Und dann, im April 2022, als der Raum wieder zur Verfügung stand, schien ein Literaturprojekt uns unpassend zu sein, dass Worte in Zeiten, in denen Waffen gebraucht wurden, zu wenig bewegten. Ich beschloss jedoch, eine Veranstaltung in Form eines „freien Mikrofons“ auszurichten: Jeder konnte kommen und eigene Gedichte oder Lieblingsgedichte anderer Künstler:innen vorlesen. Unerwarteterweise kamen sehr viele Leute, die ich vorher noch nicht im Publikum gesehen hatte. Sie trugen jeweils ein kurzes Gedicht vor und stürzten sich dann in lange und ausschweifende Erzählungen darüber, woher sie kamen, wie es ihnen ging und warum das Gedicht, das sie gelesen hatten, ihnen in der gegenwärtigen Situation Kraft gab. Zunächst versuchte ich als Moderatorin, die Zeit im Auge zu behalten und zu unterbrechen, aber dann wurde mir klar, dass dies vielleicht das erste Mal war, dass sich viele Menschen trauten, durch die Linse der Literatur über ihren Schmerz zu sprechen, und ich musste ihnen einfach aktiv zuhören. Da begann ich wieder und noch fester an die Idee von LiterAktiv zu glauben.

Später fand ich eine Gleichgesinnte: Khrystyna Kasjanowa, die zunächst eine aktive Zuhörerin war und dann zu einer noch aktiveren Kuratorin von LiterAktiv wurde, dank der LiterAktiv langsam, aber sicher neue Höhen erreichte.

Im Vergleich zum Oktober 2021 sind wir deutlich gewachsen. Wir sind auf Social Media unterwegs (Facebook, Telegram, Instagram, E-Mail-Newsletter), haben ein eigenes Logo, arbeiten an einer Websiteen und wollen LiterAktiv offiziell als eigenständige ukrainische NGO registrieren. Aufgrund des Krieges sind viele Schriftstellerinnen (aus offensichtlichen Gründen sind das tatsächlich überwiegend Frauen) ins Ausland geflohen, und wir konnten sie einladen, sich uns anzuschließen. Leider ist ihre Arbeit immer noch unbezahlt, aber wir bemühen uns auch um eine Finanzierung. Tatsächlich veranstalten wir zurzeit so viele Präsentationen mit Autorenbeteiligung, dass wir nur noch gelegentlich Vorträge oder Workshops anbieten. Es gibt eine monatelange Warteschlange, und es kommt vor, dass wir nicht nur einmal, sondern zweimal pro Woche Lesungen ausrichten. Wir sind der ukrainischen Bibliothek der St. Barbara-Gemeinde, dem ukrainischen GRND-Restaurant und den Ukrainern des Vereins Unlimited Democracy sehr dankbar dafür, dass sie die Räumlichkeiten für unsere Events zur Verfügung stellen. Unterstützt werden wir auch von vielen Fotograf:innen, die ihre Zeit ehrenamtlich einsetzen: Anastasija Lawriw, Iryna Karpenko, Walerija Malzewa, Oleksandra Terefenko und andere. Ukrainische Medien schreiben bereits des Öfteren über uns. Wir träumen davon, dass noch mehr geschrieben wird, und zwar auch in österreichischen Medien.
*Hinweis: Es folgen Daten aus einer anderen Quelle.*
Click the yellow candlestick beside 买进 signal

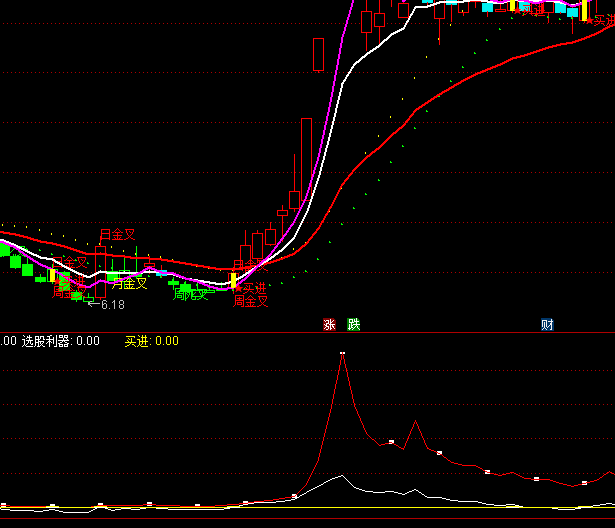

Wenn wir uns richtig ins Zeug legen, würden wir gerne noch drei weitere Dinge erreichen:

  1. eine Anthologie mit Texten veröffentlichen, die von unseren Teilnehmer:innen während der Schreibabende verfasst wurden, 
  2. unser eigenes Literaturfestival veranstalten. Unsere Partner und Kollegen UStream und Hnizdo.Innsbruck hatten es bereits geschafft, zusätzliche Mittel aufzutreiben und eigene ukrainische Kulturfestivals in Österreich zu organisieren, und wir sind der Meinung, dass wir in der Lage sind, dasselbe zu tun,
  3. mehr zweisprachige Veranstaltungen organisieren, damit die ukrainische Literatur öfter aus ihrer Diaspora-Blase herauskommt und für österreichische Leser:innen zugänglicher und verständlicher wird.